## Source information
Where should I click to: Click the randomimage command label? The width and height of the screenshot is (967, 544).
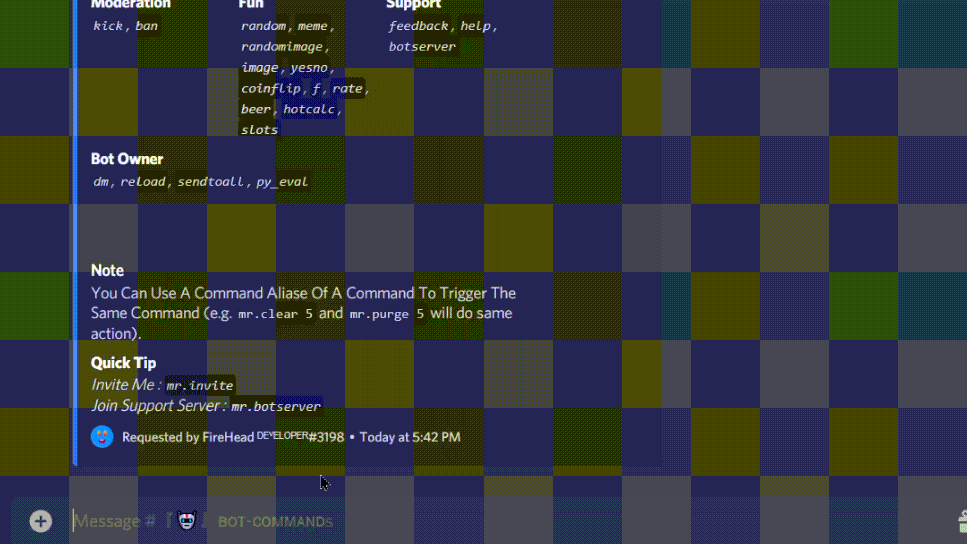282,47
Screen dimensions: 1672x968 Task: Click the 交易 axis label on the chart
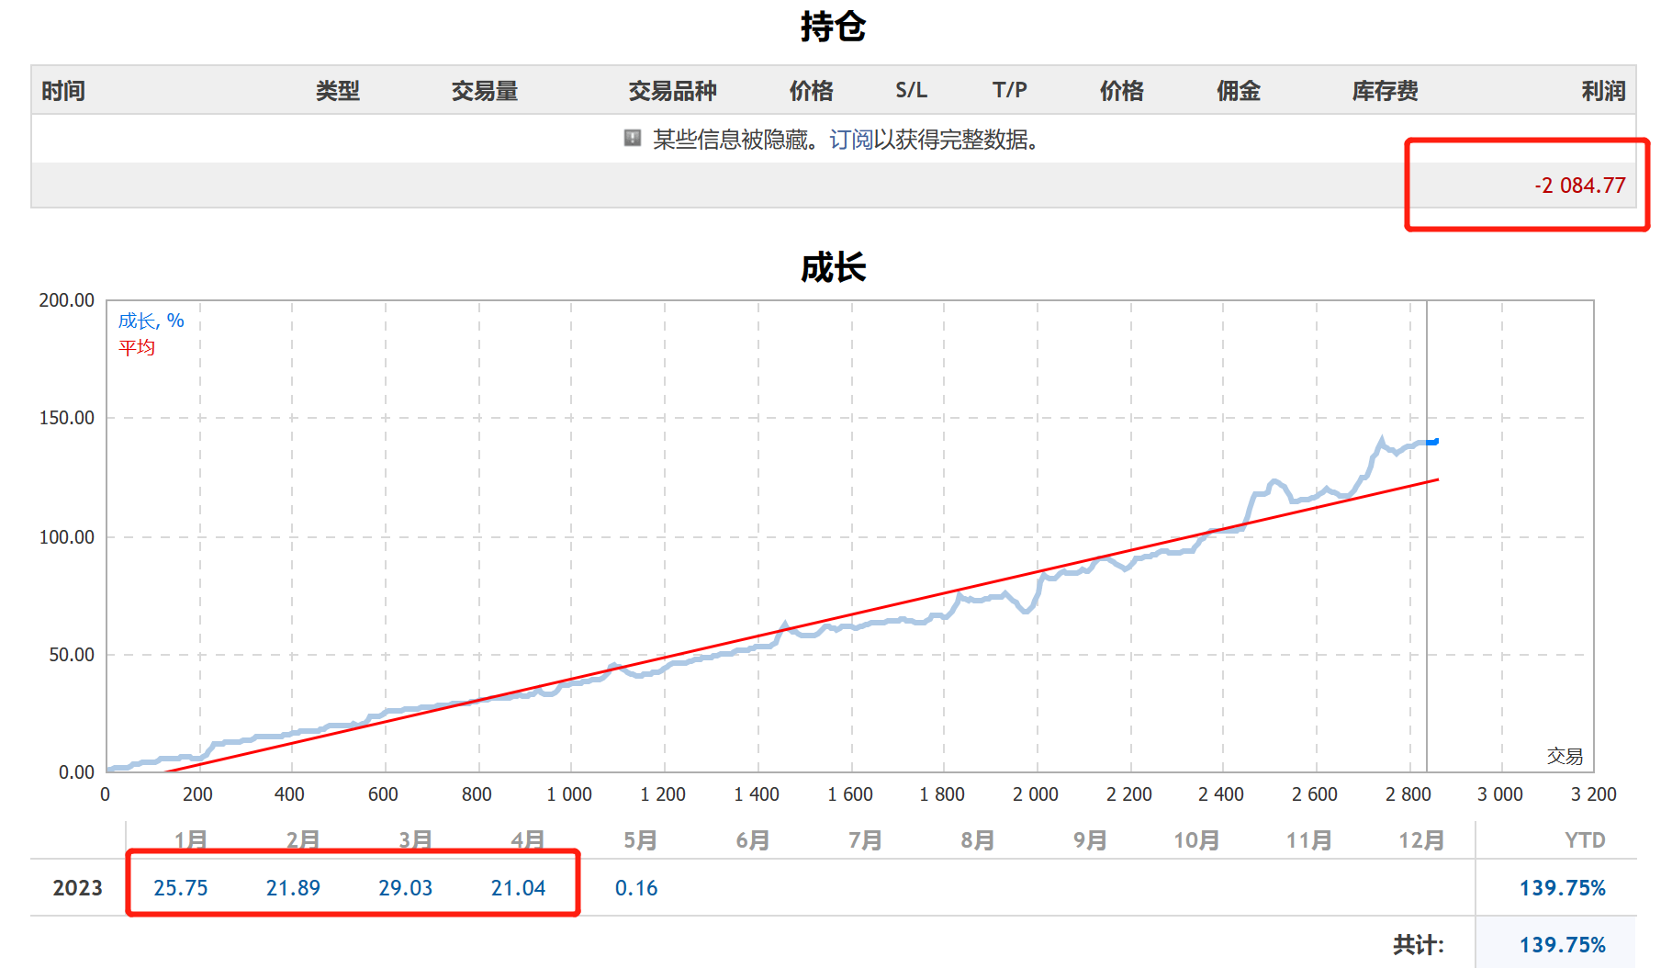pos(1565,757)
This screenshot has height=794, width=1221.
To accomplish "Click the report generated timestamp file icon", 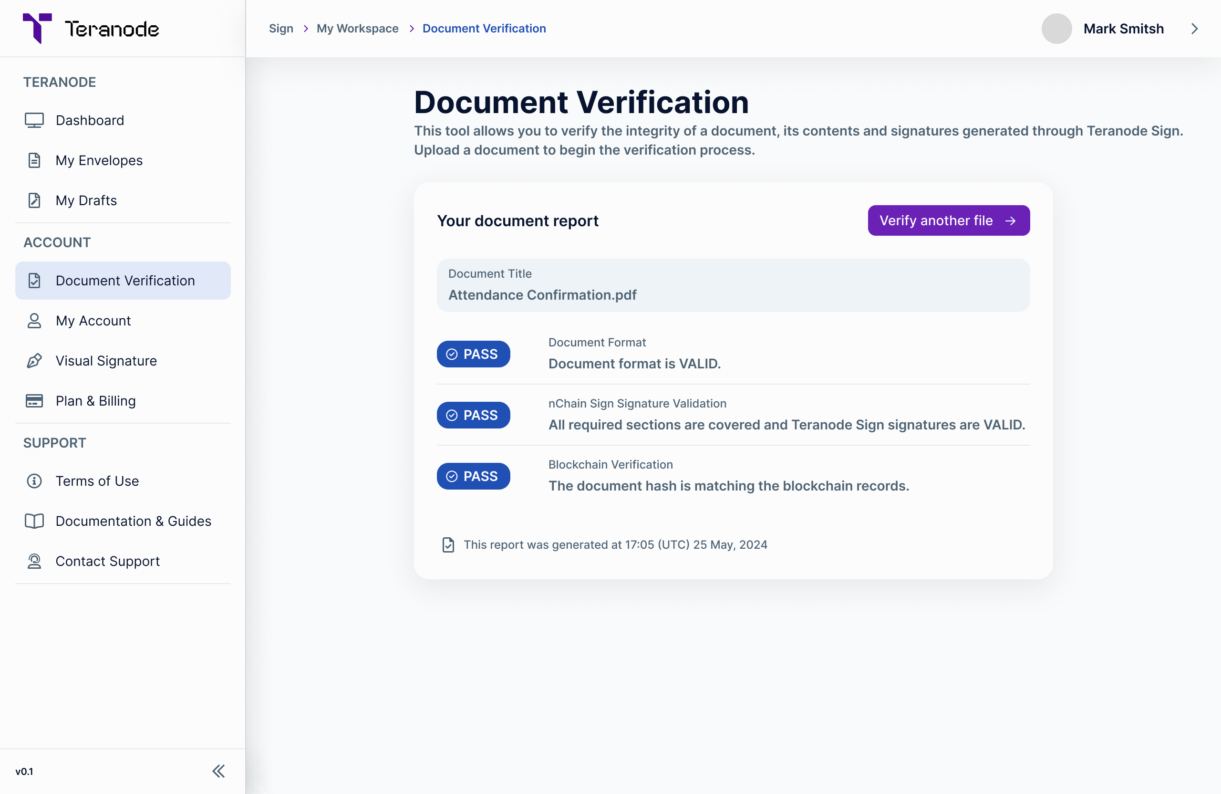I will point(448,545).
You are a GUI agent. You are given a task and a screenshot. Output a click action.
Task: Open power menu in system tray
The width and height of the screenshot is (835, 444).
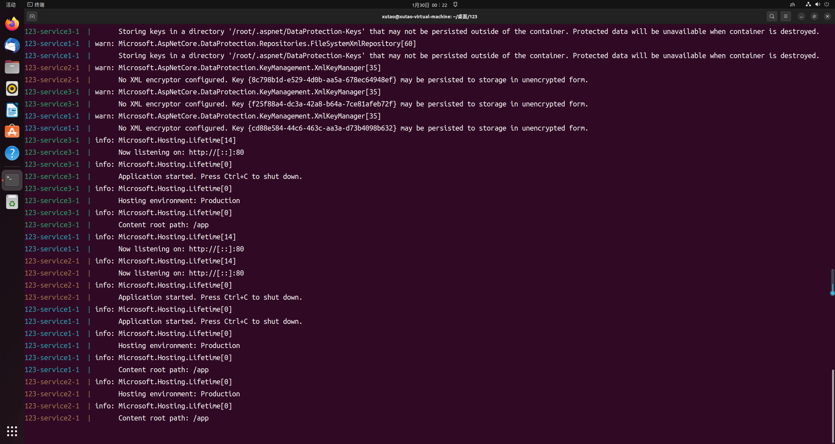pyautogui.click(x=827, y=5)
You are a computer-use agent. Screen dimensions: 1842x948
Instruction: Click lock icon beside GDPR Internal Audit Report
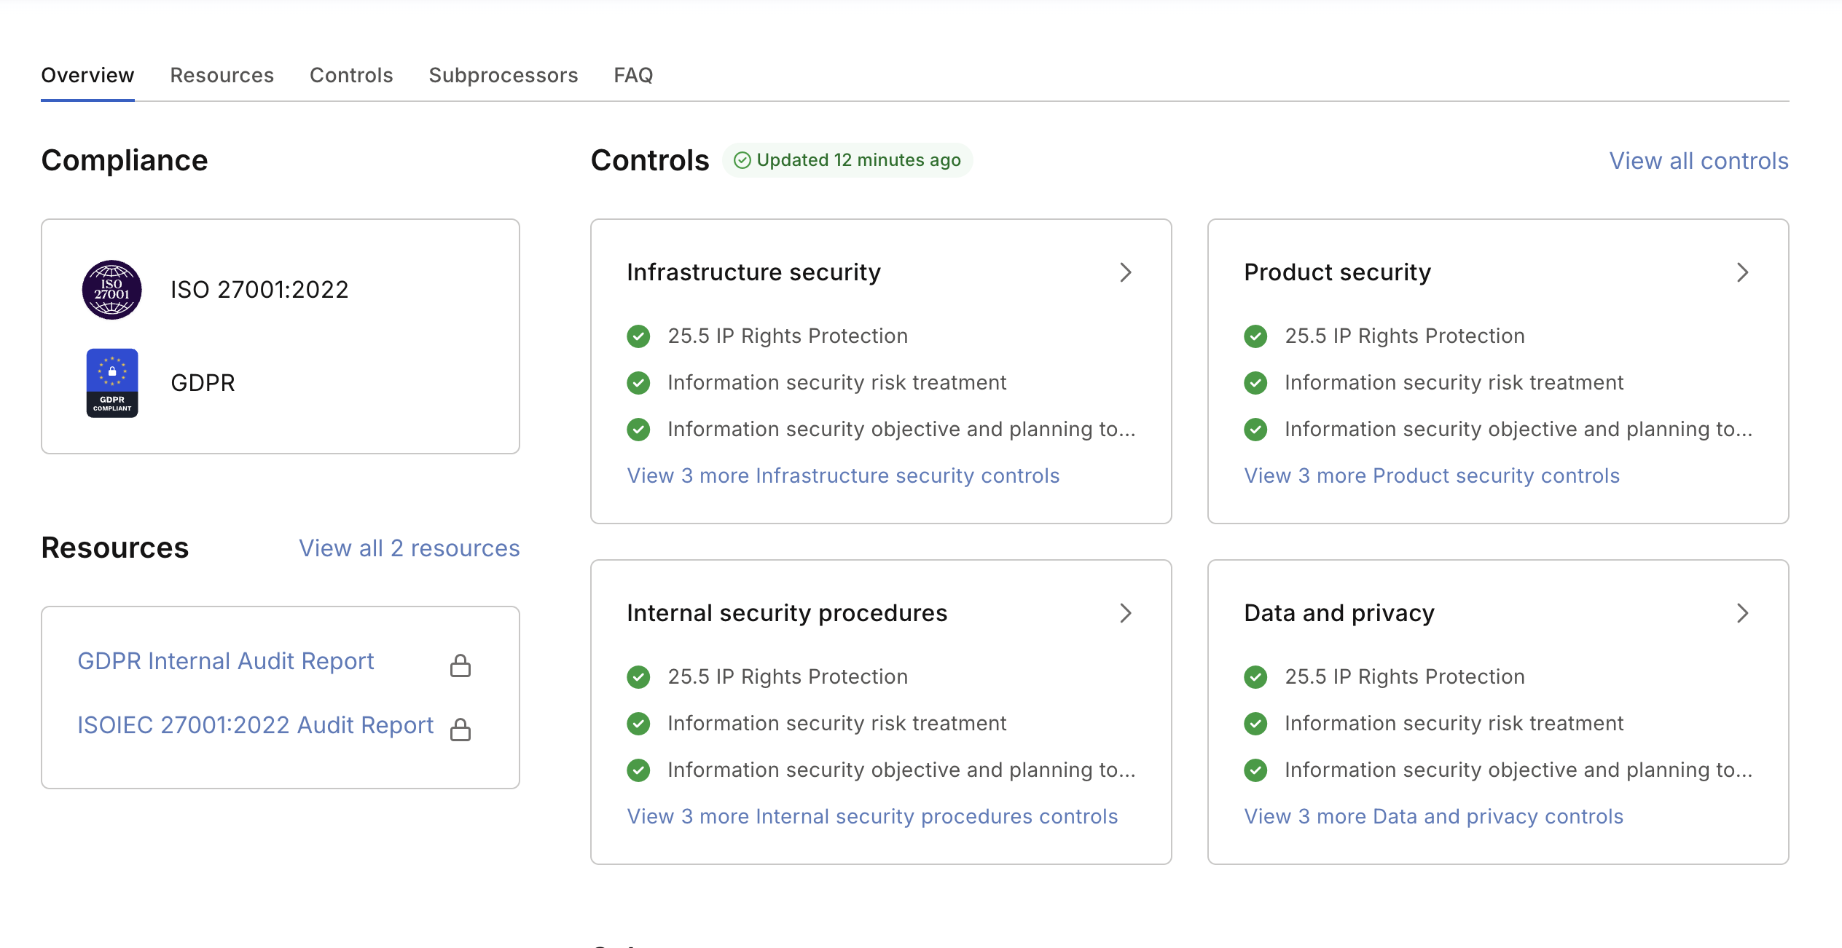(x=461, y=665)
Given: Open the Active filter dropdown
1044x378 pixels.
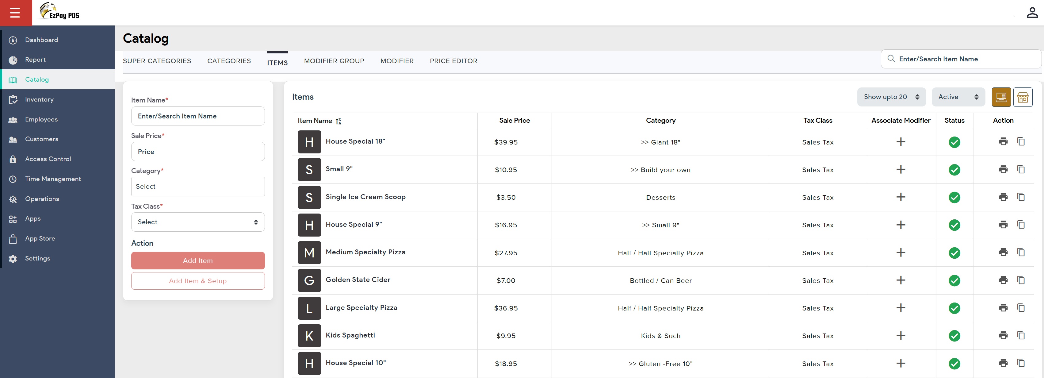Looking at the screenshot, I should coord(958,97).
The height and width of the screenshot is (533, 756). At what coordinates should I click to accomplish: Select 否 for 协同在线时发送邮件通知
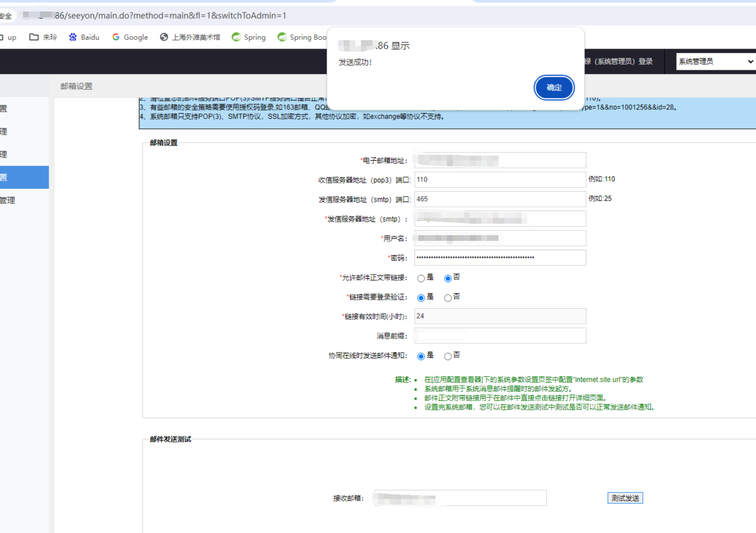tap(448, 356)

## Work instructions
Where a line of the data includes the string "agent", list that line.

## Task result
You are a GUI agent. You are given a task and a screenshot. Output a click action.
You are a computer-use agent. Screen dimensions: 1842x948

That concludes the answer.